Aberrant expression of cell cycle regulatory proteins characterizes many human tumors, including lung cancer. Dysregulated expression of cyclin B1 (CB1), demonstrated by constitutive overexpression and mislocalization in the cytoplasm rather than the nucleus, is especially significant because it contributes to malignant transformation and increased metastatic potential of tumor cells. Aberrant expression of CB1 is a result of functional inactivation of the tumor suppressor gene p53, an early event in the progression from premalignant to malignant lesions in the lung, suggesting that it could be a marker and a potential target in early as well as late stage cancer. CB1 overexprression in lung cancer elicits specific antibodies and T cells. CB1-specific antibodies are also seen in heavy smokers who are at high risk for developing lung cancer. Experiments, in mice show that anti-CB1 specific immune responses can protect from tumor challenge. The first hypothesis to be tested in Project 2 is that vaccines will elicit or boost CB1-specific immunity in lung cancer patients and that will result in an anti-tumor effect. Our second hypothesis is that the immune response against CB1 could be a biomarker of risk for development of future lung cancer in subjects with a positive smoking history or for recurrence among early-stage patients newly diagnosed with lung cancer. These two hypotheses are being tested in three specific aims.

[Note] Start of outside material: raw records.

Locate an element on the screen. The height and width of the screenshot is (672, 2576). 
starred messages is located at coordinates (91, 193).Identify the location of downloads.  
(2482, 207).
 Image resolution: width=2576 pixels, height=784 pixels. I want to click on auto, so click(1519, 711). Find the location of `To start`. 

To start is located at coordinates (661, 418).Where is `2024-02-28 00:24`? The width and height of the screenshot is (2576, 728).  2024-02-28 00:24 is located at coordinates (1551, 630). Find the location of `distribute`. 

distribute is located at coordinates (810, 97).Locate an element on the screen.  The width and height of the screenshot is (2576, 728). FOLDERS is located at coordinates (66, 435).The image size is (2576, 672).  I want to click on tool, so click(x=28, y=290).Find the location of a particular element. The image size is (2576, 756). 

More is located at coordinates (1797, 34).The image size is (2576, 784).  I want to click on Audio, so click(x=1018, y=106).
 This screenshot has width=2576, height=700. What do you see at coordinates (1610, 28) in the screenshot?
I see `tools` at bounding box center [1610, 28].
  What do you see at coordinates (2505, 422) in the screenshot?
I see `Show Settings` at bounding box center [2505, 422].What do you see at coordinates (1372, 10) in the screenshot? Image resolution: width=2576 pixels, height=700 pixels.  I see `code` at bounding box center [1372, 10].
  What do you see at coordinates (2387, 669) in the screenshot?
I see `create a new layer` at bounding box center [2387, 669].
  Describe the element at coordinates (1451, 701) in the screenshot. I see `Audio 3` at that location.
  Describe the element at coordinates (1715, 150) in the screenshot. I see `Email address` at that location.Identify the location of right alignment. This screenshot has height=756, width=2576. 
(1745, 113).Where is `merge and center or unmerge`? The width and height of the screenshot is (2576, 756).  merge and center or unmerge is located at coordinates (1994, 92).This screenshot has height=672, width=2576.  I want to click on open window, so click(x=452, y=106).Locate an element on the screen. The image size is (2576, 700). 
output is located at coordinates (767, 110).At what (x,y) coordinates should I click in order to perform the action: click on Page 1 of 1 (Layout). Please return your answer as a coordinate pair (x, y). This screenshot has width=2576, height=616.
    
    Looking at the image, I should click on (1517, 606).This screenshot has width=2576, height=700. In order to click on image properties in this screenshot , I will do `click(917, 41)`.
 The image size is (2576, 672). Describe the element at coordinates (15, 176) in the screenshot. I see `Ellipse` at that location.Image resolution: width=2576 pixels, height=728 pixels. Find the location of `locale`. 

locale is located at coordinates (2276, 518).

In Specific Aim 1 we propose to carry out clinical trials testing CB1 vaccines safety and immunogenicity in stage I and II lung cancer patients undergoing tumor resection.
In Specific Aim 2 we will analyze and compare the quantitative and qualitative features of anti-cyclin B1 immunity in cancer patients and high-risk individuals in an attempt to elucidate important immune correlates of protection.
In Specific Aim 3 we propose to evaluate the diagnostic and prognostic value of anti-CB1 antibodies in high risk individuals and cancer patients and to compare it to other diagnostic and prognostic markers studied in the SPORE projects. The overall goal is to translate the new knowledge acquired in the past grant period on the mechanisms of CB1 dysregulation and anti-CB1 immunity, to diagnosis, prognosis and therapy of lung cancer.